"""
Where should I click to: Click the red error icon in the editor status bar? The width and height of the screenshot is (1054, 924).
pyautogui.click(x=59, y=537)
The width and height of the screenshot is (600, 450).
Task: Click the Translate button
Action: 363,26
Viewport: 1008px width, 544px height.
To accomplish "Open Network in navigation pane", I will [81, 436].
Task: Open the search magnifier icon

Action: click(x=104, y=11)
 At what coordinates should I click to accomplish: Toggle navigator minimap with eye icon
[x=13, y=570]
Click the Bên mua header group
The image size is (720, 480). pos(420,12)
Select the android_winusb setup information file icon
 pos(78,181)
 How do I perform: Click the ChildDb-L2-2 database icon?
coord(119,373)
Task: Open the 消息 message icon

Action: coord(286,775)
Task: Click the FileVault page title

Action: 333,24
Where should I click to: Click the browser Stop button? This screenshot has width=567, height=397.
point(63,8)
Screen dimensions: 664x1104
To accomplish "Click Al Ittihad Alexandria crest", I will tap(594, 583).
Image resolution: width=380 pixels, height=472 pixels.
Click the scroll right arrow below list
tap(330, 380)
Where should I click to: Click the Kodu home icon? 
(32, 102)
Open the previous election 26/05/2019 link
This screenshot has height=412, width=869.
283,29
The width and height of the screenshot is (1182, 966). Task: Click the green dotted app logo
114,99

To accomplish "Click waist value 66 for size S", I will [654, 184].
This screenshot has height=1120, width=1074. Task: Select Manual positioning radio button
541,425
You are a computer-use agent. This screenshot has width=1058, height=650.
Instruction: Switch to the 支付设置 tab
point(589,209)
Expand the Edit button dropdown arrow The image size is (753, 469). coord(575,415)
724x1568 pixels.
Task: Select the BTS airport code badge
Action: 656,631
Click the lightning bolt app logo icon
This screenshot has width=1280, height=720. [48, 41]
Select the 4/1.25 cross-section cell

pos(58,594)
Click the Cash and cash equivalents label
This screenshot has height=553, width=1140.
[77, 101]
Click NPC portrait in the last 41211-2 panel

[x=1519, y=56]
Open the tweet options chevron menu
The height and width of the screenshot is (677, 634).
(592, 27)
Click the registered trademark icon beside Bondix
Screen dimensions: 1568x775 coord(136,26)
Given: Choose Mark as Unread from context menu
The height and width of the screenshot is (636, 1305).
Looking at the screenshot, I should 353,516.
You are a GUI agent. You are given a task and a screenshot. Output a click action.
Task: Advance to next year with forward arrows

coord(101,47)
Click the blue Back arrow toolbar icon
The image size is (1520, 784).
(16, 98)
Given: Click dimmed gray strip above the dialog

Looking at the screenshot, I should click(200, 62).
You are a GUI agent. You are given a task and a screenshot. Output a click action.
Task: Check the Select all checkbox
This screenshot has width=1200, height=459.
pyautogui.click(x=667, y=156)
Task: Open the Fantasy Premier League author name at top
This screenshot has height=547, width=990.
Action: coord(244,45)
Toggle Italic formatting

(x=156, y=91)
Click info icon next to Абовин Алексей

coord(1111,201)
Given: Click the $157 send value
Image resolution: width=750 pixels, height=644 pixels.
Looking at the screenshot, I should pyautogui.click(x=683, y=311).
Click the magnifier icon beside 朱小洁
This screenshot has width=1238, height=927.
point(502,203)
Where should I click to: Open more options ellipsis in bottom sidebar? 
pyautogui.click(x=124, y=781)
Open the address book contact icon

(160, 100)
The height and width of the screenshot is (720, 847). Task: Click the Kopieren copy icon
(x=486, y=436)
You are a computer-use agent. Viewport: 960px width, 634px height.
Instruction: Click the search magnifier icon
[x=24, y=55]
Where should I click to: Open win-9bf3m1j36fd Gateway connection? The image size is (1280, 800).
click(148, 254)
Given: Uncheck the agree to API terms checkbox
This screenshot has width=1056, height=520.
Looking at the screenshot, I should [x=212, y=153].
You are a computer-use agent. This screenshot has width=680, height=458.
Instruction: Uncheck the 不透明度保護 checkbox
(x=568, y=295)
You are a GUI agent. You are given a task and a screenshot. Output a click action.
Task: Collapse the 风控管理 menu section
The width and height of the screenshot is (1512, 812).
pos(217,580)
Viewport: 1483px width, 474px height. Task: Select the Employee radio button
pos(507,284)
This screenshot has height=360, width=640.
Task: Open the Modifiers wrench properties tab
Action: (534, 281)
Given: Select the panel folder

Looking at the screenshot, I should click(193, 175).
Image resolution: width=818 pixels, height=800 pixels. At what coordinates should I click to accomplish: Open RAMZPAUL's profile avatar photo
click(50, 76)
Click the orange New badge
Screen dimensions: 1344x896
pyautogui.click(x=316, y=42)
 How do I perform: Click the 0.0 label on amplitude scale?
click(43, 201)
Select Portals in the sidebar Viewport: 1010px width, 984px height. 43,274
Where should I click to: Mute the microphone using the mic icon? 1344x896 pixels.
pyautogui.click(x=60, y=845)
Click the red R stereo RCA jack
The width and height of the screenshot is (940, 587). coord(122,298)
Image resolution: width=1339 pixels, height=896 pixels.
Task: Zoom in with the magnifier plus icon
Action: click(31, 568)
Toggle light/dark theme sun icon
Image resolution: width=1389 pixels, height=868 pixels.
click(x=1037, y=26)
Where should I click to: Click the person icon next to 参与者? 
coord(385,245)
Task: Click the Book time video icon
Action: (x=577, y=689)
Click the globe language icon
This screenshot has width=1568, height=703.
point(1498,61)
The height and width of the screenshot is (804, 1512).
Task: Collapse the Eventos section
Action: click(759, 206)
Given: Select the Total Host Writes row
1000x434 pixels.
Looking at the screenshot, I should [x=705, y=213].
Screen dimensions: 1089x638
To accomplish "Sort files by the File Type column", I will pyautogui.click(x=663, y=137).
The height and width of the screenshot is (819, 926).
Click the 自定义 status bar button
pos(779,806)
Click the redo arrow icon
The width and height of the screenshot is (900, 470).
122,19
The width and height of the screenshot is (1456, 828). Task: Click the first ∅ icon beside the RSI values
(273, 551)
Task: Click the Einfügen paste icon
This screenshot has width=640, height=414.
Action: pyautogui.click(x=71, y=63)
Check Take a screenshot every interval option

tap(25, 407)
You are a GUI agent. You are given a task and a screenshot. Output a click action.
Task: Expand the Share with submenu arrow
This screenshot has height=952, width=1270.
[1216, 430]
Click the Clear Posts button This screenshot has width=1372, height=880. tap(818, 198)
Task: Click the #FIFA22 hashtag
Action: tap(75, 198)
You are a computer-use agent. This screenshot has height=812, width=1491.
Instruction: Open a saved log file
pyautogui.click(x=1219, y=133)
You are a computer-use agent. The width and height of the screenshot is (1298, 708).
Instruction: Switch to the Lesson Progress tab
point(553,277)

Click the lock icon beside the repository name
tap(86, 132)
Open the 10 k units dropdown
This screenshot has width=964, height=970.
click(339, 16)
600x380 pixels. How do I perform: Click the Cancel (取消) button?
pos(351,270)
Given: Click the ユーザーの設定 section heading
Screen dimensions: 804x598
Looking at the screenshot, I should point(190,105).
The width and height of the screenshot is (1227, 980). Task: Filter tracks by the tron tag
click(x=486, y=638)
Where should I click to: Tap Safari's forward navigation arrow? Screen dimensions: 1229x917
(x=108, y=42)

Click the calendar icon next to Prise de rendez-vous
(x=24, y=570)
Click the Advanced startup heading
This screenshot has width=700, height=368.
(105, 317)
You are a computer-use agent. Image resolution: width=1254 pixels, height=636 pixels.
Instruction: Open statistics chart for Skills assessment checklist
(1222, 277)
"""
YOUR INSTRUCTIONS:
Could you print every record above exactly as it appears?

ANSWER FOR THIS EXERCISE:
Where should I click to: Click the red error icon in the editor status bar? The width and height of the screenshot is (1054, 924).
pyautogui.click(x=59, y=537)
The width and height of the screenshot is (600, 450).
Task: Click the Translate button
Action: 363,26
Viewport: 1008px width, 544px height.
To accomplish "Open Network in navigation pane", I will [81, 436].
Task: Open the search magnifier icon

Action: click(x=104, y=11)
 At what coordinates should I click to accomplish: Toggle navigator minimap with eye icon
[x=13, y=570]
Click the Bên mua header group
The image size is (720, 480). pos(420,12)
Select the android_winusb setup information file icon
 pos(78,181)
 How do I perform: Click the ChildDb-L2-2 database icon?
coord(119,373)
Task: Open the 消息 message icon

Action: coord(286,775)
Task: Click the FileVault page title

Action: 333,24
Where should I click to: Click the browser Stop button? This screenshot has width=567, height=397.
point(63,8)
Screen dimensions: 664x1104
To accomplish "Click Al Ittihad Alexandria crest", I will tap(594, 583).
Image resolution: width=380 pixels, height=472 pixels.
Click the scroll right arrow below list
tap(330, 380)
Where should I click to: Click the Kodu home icon? 
(32, 102)
Open the previous election 26/05/2019 link
This screenshot has height=412, width=869.
283,29
The width and height of the screenshot is (1182, 966). Task: Click the green dotted app logo
114,99

To accomplish "Click waist value 66 for size S", I will [654, 184].
This screenshot has height=1120, width=1074. Task: Select Manual positioning radio button
541,425
You are a computer-use agent. This screenshot has width=1058, height=650.
Instruction: Switch to the 支付设置 tab
point(589,209)
Expand the Edit button dropdown arrow The image size is (753, 469). coord(575,415)
724x1568 pixels.
Task: Select the BTS airport code badge
Action: 656,631
Click the lightning bolt app logo icon
This screenshot has width=1280, height=720. [48, 41]
Select the 4/1.25 cross-section cell

pos(58,594)
Click the Cash and cash equivalents label
This screenshot has height=553, width=1140.
[77, 101]
Click NPC portrait in the last 41211-2 panel

[x=1519, y=56]
Open the tweet options chevron menu
The height and width of the screenshot is (677, 634).
(592, 27)
Click the registered trademark icon beside Bondix
Screen dimensions: 1568x775 coord(136,26)
Given: Choose Mark as Unread from context menu
The height and width of the screenshot is (636, 1305).
Looking at the screenshot, I should 353,516.
You are a GUI agent. You are given a task and a screenshot. Output a click action.
Task: Advance to next year with forward arrows

coord(101,47)
Click the blue Back arrow toolbar icon
The image size is (1520, 784).
(16, 98)
Given: Click dimmed gray strip above the dialog

Looking at the screenshot, I should click(200, 62).
You are a GUI agent. You are given a task and a screenshot. Output a click action.
Task: Check the Select all checkbox
This screenshot has width=1200, height=459.
pyautogui.click(x=667, y=156)
Task: Open the Fantasy Premier League author name at top
This screenshot has height=547, width=990.
Action: coord(244,45)
Toggle Italic formatting

(x=156, y=91)
Click info icon next to Абовин Алексей

coord(1111,201)
Given: Click the $157 send value
Image resolution: width=750 pixels, height=644 pixels.
Looking at the screenshot, I should pyautogui.click(x=683, y=311).
Click the magnifier icon beside 朱小洁
This screenshot has width=1238, height=927.
point(502,203)
Where should I click to: Open more options ellipsis in bottom sidebar? 
pyautogui.click(x=124, y=781)
Open the address book contact icon

(160, 100)
The height and width of the screenshot is (720, 847). Task: Click the Kopieren copy icon
(x=486, y=436)
You are a computer-use agent. Viewport: 960px width, 634px height.
Instruction: Click the search magnifier icon
[x=24, y=55]
Where should I click to: Open win-9bf3m1j36fd Gateway connection? The image size is (1280, 800).
click(148, 254)
Given: Uncheck the agree to API terms checkbox
This screenshot has width=1056, height=520.
Looking at the screenshot, I should [x=212, y=153].
You are a computer-use agent. This screenshot has width=680, height=458.
Instruction: Uncheck the 不透明度保護 checkbox
(x=568, y=295)
You are a GUI agent. You are given a task and a screenshot. Output a click action.
Task: Collapse the 风控管理 menu section
The width and height of the screenshot is (1512, 812).
pos(217,580)
Viewport: 1483px width, 474px height. Task: Select the Employee radio button
pos(507,284)
This screenshot has height=360, width=640.
Task: Open the Modifiers wrench properties tab
Action: (534, 281)
Given: Select the panel folder

Looking at the screenshot, I should click(193, 175).
Image resolution: width=818 pixels, height=800 pixels. At what coordinates should I click to accomplish: Open RAMZPAUL's profile avatar photo
click(50, 76)
Click the orange New badge
Screen dimensions: 1344x896
pyautogui.click(x=316, y=42)
 How do I perform: Click the 0.0 label on amplitude scale?
click(43, 201)
Select Portals in the sidebar Viewport: 1010px width, 984px height. 43,274
Where should I click to: Mute the microphone using the mic icon? 1344x896 pixels.
pyautogui.click(x=60, y=845)
Click the red R stereo RCA jack
The width and height of the screenshot is (940, 587). coord(122,298)
Image resolution: width=1339 pixels, height=896 pixels.
Task: Zoom in with the magnifier plus icon
Action: click(31, 568)
Toggle light/dark theme sun icon
Image resolution: width=1389 pixels, height=868 pixels.
click(x=1037, y=26)
Where should I click to: Click the person icon next to 参与者? 
coord(385,245)
Task: Click the Book time video icon
Action: (x=577, y=689)
Click the globe language icon
This screenshot has width=1568, height=703.
point(1498,61)
The height and width of the screenshot is (804, 1512).
Task: Collapse the Eventos section
Action: click(759, 206)
Given: Select the Total Host Writes row
1000x434 pixels.
Looking at the screenshot, I should [x=705, y=213].
Screen dimensions: 1089x638
To accomplish "Sort files by the File Type column", I will pyautogui.click(x=663, y=137).
The height and width of the screenshot is (819, 926).
Click the 自定义 status bar button
pos(779,806)
Click the redo arrow icon
The width and height of the screenshot is (900, 470).
122,19
The width and height of the screenshot is (1456, 828). Task: Click the first ∅ icon beside the RSI values
(273, 551)
Task: Click the Einfügen paste icon
This screenshot has width=640, height=414.
Action: pyautogui.click(x=71, y=63)
Check Take a screenshot every interval option

tap(25, 407)
You are a GUI agent. You are given a task and a screenshot. Output a click action.
Task: Expand the Share with submenu arrow
This screenshot has height=952, width=1270.
[1216, 430]
Click the Clear Posts button This screenshot has width=1372, height=880. tap(818, 198)
Task: Click the #FIFA22 hashtag
Action: tap(75, 198)
You are a computer-use agent. This screenshot has height=812, width=1491.
Instruction: Open a saved log file
pyautogui.click(x=1219, y=133)
You are a computer-use agent. The width and height of the screenshot is (1298, 708).
Instruction: Switch to the Lesson Progress tab
point(553,277)

Click the lock icon beside the repository name
tap(86, 132)
Open the 10 k units dropdown
This screenshot has width=964, height=970.
click(339, 16)
600x380 pixels. How do I perform: Click the Cancel (取消) button?
pos(351,270)
Given: Click the ユーザーの設定 section heading
Screen dimensions: 804x598
Looking at the screenshot, I should point(190,105).
The width and height of the screenshot is (1227, 980). Task: Filter tracks by the tron tag
click(x=486, y=638)
Where should I click to: Tap Safari's forward navigation arrow? Screen dimensions: 1229x917
(x=108, y=42)

Click the calendar icon next to Prise de rendez-vous
(x=24, y=570)
Click the Advanced startup heading
This screenshot has width=700, height=368.
(105, 317)
You are a computer-use agent. Image resolution: width=1254 pixels, height=636 pixels.
Instruction: Open statistics chart for Skills assessment checklist
(1222, 277)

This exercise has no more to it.